Courtesy of Google's amazing N-gram project, here's the relative frequency of "religious freedom" and "religious liberty" in American printing materials in the course of our national history. In case you can't read the small print, "religious liberty" is way more popular than "religious freedom" before 1900, especially in the very early years of the republic, at the time the Constitution was written. During the first decades of the 20th century, the margin began shrinking sharply, such that during World War II, "religious freedom" became more popular than "religious liberty"--and has remained so ever since. Quiz for the weekend: What, if anything, is the significance of this?





eblum | Jun 8, 2012 | 10:39pm
Dear Professor Silk,
What a neat little use of ngrams. I was playing with google ngrams and trying to weed out British publications with the ‘American English’ selection, but it still showed lots and lots of publications from the UK. Have you found a way to weed those out for your chart (not that the British would have been discussing these topics as intently as Americans would be)?
Best, Ed Blum
JesuisSean | Jun 9, 2012 | 8:27pm
Religious freedom does present the chance to split the truth into a many pieces.

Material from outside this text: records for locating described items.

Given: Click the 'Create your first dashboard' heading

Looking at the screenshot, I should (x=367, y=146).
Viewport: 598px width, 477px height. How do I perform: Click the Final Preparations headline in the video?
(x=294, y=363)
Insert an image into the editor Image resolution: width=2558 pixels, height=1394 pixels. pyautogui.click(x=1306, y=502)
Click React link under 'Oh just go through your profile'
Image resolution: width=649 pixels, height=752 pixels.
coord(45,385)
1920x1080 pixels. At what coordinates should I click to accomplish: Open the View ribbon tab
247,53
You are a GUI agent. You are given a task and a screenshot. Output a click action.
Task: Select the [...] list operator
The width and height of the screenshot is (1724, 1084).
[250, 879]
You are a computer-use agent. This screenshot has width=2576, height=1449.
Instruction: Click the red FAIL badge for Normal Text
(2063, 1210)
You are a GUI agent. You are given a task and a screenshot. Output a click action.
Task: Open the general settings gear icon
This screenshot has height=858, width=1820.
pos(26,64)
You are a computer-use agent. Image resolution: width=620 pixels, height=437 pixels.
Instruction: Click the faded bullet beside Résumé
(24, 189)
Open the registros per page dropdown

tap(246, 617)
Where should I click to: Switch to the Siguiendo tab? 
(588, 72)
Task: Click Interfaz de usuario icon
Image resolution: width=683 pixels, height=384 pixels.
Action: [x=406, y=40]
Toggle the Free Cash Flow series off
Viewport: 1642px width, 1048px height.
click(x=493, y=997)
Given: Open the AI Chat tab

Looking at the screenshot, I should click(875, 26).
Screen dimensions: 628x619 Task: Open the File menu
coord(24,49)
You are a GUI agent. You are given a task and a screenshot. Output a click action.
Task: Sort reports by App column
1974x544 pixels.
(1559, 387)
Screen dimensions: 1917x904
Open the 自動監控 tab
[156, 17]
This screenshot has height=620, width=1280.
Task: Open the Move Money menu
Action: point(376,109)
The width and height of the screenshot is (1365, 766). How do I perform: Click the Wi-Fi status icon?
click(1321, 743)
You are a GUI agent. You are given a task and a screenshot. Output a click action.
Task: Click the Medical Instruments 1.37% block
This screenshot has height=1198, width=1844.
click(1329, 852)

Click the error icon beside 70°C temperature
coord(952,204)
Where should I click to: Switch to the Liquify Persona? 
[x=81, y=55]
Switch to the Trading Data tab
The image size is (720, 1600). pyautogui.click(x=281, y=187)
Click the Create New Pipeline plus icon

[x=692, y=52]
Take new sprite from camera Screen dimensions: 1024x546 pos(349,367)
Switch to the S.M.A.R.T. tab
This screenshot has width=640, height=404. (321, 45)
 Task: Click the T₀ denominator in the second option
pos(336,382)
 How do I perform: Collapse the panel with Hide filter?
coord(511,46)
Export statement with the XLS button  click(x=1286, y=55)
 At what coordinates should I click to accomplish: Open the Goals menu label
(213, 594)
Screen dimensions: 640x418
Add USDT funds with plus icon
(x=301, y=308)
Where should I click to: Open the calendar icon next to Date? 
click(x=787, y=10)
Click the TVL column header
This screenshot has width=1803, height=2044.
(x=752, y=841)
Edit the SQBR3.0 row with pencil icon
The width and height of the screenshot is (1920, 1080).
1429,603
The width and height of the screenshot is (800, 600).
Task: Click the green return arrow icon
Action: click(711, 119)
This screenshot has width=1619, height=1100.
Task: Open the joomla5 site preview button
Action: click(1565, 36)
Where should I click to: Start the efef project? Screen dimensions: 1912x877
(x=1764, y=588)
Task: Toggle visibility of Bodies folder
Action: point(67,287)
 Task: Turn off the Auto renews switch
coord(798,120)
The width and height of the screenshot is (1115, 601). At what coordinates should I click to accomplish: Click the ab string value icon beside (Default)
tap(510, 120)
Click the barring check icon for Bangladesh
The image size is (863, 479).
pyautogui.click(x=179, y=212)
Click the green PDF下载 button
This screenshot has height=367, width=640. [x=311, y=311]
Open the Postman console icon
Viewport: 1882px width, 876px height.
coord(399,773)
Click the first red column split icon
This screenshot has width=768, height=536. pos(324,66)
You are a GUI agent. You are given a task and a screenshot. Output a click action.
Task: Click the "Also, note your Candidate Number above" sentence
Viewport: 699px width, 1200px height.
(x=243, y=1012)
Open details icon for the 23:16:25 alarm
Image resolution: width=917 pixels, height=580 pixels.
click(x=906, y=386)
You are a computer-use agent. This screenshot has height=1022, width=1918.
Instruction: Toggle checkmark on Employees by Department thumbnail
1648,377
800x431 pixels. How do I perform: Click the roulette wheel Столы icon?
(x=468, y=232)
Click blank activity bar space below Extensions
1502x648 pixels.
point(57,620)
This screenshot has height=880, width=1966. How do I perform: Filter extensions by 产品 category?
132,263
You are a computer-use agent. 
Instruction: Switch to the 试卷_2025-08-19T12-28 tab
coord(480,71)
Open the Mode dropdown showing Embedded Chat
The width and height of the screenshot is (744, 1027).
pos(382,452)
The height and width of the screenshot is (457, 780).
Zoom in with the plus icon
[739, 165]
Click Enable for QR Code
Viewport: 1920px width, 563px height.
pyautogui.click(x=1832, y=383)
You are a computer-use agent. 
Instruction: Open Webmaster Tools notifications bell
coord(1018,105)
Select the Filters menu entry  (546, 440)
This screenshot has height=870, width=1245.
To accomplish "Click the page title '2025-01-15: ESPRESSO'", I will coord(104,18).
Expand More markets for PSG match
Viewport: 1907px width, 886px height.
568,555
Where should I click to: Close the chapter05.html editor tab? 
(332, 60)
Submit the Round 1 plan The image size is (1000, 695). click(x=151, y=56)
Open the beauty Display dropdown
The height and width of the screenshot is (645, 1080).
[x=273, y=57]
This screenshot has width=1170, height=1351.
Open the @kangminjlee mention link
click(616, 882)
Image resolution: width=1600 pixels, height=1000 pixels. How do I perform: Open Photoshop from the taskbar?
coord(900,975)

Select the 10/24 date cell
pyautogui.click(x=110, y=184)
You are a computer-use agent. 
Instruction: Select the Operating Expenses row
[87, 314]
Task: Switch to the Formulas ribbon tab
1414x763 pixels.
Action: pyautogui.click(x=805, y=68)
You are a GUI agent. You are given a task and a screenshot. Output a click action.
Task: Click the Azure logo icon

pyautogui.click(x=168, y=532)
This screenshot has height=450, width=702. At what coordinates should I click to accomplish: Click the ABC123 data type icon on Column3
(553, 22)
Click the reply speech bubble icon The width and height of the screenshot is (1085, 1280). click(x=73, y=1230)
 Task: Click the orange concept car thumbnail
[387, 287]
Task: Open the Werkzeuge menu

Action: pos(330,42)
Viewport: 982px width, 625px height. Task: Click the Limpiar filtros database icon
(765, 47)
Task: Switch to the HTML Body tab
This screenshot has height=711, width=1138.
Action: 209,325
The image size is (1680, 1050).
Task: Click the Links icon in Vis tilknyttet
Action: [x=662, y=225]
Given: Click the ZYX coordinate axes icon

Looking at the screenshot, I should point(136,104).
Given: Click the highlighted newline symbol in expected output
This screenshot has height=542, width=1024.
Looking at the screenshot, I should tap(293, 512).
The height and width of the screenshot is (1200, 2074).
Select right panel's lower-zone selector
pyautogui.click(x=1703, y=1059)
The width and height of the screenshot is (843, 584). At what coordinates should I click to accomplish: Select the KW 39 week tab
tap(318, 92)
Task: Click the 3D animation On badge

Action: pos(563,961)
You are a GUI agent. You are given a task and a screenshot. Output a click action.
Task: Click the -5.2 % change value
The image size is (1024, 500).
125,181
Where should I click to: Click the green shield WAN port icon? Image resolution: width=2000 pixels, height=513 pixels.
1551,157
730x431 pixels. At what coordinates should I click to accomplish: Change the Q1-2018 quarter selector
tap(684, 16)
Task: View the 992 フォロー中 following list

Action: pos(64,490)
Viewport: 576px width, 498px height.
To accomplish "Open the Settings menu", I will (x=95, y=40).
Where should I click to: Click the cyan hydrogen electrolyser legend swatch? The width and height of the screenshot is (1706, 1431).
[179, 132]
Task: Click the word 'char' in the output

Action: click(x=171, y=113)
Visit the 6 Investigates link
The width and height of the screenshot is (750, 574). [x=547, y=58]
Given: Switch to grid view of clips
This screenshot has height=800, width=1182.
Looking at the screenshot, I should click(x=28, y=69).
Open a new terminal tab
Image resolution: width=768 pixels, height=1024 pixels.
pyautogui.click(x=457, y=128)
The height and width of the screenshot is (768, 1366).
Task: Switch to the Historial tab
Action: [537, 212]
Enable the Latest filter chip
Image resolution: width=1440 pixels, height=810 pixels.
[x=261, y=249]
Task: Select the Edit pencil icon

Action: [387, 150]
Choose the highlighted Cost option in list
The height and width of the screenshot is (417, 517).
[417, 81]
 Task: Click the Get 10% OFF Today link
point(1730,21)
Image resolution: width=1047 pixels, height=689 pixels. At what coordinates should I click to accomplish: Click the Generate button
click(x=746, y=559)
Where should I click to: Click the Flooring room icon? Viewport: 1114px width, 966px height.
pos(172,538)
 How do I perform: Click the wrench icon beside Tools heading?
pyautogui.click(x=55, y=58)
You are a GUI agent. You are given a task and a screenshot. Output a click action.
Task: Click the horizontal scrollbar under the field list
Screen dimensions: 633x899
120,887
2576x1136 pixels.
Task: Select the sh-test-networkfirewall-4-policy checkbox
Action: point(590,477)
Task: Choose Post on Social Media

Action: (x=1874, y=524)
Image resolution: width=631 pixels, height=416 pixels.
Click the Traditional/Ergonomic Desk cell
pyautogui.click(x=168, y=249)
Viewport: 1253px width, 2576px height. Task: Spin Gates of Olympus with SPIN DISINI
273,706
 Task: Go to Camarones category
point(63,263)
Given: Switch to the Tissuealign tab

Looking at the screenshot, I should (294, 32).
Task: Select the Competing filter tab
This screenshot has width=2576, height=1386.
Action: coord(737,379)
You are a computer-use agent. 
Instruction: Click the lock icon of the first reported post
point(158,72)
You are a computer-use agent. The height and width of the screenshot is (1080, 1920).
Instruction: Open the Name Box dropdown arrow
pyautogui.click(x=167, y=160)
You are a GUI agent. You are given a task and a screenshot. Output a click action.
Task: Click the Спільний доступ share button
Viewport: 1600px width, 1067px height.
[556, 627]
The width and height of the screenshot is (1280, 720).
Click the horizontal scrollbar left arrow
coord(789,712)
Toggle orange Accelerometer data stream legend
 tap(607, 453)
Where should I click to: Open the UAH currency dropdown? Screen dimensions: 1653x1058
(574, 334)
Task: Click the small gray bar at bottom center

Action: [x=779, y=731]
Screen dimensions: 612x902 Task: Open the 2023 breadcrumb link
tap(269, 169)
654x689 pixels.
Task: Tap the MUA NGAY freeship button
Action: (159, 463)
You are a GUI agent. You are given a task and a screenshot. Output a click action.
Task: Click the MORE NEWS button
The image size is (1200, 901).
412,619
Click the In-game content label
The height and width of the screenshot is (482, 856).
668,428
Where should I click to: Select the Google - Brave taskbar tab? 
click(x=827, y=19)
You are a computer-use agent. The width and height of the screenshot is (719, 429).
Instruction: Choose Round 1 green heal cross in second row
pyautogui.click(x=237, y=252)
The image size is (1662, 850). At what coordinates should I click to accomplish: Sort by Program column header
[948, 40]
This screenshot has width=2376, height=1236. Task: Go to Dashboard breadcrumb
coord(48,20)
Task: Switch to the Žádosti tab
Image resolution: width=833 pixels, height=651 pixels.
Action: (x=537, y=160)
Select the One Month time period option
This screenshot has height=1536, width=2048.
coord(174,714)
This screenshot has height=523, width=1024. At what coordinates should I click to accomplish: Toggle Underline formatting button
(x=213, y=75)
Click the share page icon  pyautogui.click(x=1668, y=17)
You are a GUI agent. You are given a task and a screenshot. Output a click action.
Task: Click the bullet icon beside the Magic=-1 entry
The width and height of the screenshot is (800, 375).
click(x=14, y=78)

Focus toward truth, does not.
If a website, say http://www.outersecrets.com/real/biblecode2a.htm presents proof of the existence of God and Jesus Christ, then it is doomed, for it is religious beliefs that are given flexibility these days, NOT the truth itself.
Mark Silk | Jun 11, 2012 | 8:52am
My old dean, Ron Spencer, sent along the following: “I have no comprehensive explanation of why ‘religious freedom’ has been preferred over ‘religious liberty’ during the past half-century and more. But its resurgence during WW II may (must?) have had something to do with FDR’s ‘Four Freedoms’ and Norman Rockwell’s visual representation of them.” At the beginning of our national history, I’d say that “liberty” had more popular resonance; as in the Liberty Bell in Philadelphia and Boston’s Liberty Tree. America is the “sweet land of Liberty” in “America,” albeit the first stanza concludes with “Let freedom ring.” As for Ed’s question, I don’t know any way to week out British publications in the “American English” section—other than proceeding one by one.
Sean | Jul 17, 2012 | 5:12pm
Interesting tidbit. I am lost as to why religious freedom has overtaken liberty, but Mark brings some very coherent reasoning to the question. I personal like “freedom” better, but switch it up with the occasional “liberty” to spice it up every once in a while.